В 23 замуж вышла. А семья у мужа – совсем бедненькая. Дом на берегу насквозь продувало. Жили в нем восемь человек! Кухонка да комнатка. Холодно зимой было, сынок-первенец так и спал на печке (если бы печка русская была, а то ведь «голландка»!). Заверну побольше, да на теплую плиту. Год целый кашлял. Лечила так: окунала по шею в бочку с запаренной сенной трухой. Отогрела.
Потом строиться начали. В своем доме второй сын родился. Жизнь, вроде, налаживалась. Как всегда, ждали весну (снижения цен). Когда Сталин умер, я на дежурстве была. Акушерка наша плакала навзрыд по нему.

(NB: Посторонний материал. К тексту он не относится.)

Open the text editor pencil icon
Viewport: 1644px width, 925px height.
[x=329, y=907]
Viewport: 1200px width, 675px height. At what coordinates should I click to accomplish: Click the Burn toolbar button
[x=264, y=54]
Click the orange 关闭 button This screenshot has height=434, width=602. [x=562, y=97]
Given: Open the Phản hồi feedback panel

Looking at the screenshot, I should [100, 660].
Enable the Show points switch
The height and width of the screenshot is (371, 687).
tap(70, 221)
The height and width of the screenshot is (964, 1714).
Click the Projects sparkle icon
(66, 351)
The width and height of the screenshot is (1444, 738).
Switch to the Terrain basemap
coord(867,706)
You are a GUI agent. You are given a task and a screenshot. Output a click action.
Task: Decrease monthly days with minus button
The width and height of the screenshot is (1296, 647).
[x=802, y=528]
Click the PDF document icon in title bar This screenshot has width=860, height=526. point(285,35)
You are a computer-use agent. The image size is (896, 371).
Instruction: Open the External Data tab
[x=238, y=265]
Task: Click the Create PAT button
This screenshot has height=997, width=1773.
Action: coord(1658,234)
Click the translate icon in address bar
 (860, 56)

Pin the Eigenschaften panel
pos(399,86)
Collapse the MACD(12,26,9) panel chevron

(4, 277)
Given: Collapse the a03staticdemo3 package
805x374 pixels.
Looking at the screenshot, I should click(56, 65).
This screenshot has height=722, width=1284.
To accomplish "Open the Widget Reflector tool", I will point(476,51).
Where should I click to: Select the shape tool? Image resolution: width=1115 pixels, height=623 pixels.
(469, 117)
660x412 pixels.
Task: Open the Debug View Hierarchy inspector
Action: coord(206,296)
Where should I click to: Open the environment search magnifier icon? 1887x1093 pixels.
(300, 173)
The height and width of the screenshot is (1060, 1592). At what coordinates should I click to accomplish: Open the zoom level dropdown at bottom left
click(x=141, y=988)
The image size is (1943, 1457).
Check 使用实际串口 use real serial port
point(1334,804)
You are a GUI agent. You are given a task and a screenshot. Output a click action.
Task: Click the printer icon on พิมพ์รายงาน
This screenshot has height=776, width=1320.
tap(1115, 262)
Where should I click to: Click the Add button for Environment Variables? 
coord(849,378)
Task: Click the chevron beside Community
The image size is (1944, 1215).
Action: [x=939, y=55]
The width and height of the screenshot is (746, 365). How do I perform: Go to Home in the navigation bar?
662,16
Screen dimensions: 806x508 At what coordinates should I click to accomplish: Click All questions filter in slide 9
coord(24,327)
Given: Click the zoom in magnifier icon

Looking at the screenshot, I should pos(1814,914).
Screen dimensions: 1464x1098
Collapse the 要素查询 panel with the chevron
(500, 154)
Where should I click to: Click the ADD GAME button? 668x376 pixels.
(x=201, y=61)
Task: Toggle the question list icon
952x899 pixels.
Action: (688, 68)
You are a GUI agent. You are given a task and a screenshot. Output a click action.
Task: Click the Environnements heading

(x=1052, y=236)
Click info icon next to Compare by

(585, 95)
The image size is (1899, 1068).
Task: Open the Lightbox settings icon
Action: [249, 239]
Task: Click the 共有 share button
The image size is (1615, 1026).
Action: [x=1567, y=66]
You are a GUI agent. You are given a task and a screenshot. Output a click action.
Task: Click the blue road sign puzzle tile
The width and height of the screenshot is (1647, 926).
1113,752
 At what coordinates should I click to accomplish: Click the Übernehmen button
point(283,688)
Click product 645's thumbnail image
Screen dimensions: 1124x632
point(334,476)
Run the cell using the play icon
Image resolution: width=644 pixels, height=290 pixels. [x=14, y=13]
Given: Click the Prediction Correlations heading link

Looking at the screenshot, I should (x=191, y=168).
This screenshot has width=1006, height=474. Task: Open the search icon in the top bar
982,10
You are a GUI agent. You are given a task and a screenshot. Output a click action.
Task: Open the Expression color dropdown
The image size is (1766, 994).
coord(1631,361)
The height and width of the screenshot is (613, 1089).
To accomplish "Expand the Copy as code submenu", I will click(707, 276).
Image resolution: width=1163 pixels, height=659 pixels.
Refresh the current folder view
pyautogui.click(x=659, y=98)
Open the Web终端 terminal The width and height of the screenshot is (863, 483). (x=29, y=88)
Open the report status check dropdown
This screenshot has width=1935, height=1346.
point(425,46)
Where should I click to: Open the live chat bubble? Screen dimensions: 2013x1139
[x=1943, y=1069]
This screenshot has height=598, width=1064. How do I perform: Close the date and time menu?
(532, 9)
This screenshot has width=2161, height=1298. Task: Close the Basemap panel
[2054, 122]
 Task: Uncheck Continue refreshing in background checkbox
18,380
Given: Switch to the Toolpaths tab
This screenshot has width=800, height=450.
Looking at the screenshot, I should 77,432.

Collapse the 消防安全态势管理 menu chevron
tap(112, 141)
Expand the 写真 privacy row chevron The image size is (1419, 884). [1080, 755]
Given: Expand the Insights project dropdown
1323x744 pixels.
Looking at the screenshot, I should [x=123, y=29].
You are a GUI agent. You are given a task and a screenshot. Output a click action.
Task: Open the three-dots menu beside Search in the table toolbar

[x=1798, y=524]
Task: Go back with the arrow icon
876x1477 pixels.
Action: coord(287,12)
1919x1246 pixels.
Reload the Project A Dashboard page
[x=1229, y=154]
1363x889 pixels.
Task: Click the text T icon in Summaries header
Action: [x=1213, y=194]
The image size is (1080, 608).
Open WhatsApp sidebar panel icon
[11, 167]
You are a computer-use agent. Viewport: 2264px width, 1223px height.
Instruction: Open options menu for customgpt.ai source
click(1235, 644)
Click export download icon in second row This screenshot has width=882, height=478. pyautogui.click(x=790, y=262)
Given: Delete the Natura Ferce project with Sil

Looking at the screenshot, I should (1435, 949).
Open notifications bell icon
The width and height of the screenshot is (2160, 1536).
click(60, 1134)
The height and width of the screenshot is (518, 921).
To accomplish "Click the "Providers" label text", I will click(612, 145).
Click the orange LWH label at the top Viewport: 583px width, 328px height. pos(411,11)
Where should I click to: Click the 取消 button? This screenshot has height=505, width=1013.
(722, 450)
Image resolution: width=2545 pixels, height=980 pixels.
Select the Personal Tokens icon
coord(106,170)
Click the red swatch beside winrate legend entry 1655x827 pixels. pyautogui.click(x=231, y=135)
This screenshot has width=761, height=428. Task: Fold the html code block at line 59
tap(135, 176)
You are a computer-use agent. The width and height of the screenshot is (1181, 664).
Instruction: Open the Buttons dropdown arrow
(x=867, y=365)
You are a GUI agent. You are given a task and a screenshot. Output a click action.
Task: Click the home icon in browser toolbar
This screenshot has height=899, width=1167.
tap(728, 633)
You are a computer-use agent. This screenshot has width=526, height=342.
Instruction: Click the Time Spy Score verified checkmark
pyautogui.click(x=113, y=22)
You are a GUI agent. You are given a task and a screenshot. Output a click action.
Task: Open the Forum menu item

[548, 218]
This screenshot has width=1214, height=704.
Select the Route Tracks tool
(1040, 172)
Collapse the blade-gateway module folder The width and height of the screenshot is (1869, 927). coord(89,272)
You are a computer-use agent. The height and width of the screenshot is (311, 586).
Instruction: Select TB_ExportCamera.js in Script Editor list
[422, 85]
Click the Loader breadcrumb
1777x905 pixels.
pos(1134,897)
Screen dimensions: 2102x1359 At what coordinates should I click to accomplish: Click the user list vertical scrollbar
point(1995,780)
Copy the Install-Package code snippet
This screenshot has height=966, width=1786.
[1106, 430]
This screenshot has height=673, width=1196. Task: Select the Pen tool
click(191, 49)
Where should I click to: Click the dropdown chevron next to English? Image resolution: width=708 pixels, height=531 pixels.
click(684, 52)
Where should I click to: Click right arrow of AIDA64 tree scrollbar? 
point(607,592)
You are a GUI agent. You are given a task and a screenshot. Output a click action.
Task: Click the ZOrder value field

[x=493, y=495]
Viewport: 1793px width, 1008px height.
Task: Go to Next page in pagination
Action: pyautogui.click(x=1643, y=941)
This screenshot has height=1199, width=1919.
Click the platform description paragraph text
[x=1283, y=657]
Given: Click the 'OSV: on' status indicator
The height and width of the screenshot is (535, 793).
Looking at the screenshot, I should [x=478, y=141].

В 59-м я дочь родила, в это время как раз Хрущев гостил в Америке. Белый хлеб стал появляться в продаже. Его только ИТР[8] давали, но и нам с напарницей иногда удавалось выпросить булочку. Купим его, нюхаем, ломаем и едим с молоком. До чего хорош был, больше я такого не ела…
Какую я жизнь прожила – книгу написать можно».
[1] См.: Дворецкий А. История с. Иглаково в воспоминаниях старожилов [Электронный ресурс] // Северское краеведение. URL: http://lib.seversk.ru/kraeved/page/?doc=720 (дата обращения: 11.04.2016).
[2] Паренки – корнеплоды (репа, брюква, редька, морковь), приготовленные методом запаривания.
[3] Тянучки – это род конфет.
[4] Ванька Жуков – герой рассказа А. П. Чехова «Ванька» (1886), девятилетний сирота. Обученный барышней Ольгой Игнатьевной читать, писать, считать до ста и даже танцевать кадриль, он был отдан в город «в люди».
[5] Погорельцы – люди, лишившиеся жилья при пожаре.
[6] «Красная знамя» – газета, официальный партийный и советский орган Томской области.
[7] Шуга – плавучий лед и куски снега на реке осенью и весной.
[8] ИТР – инженерно-технические работники.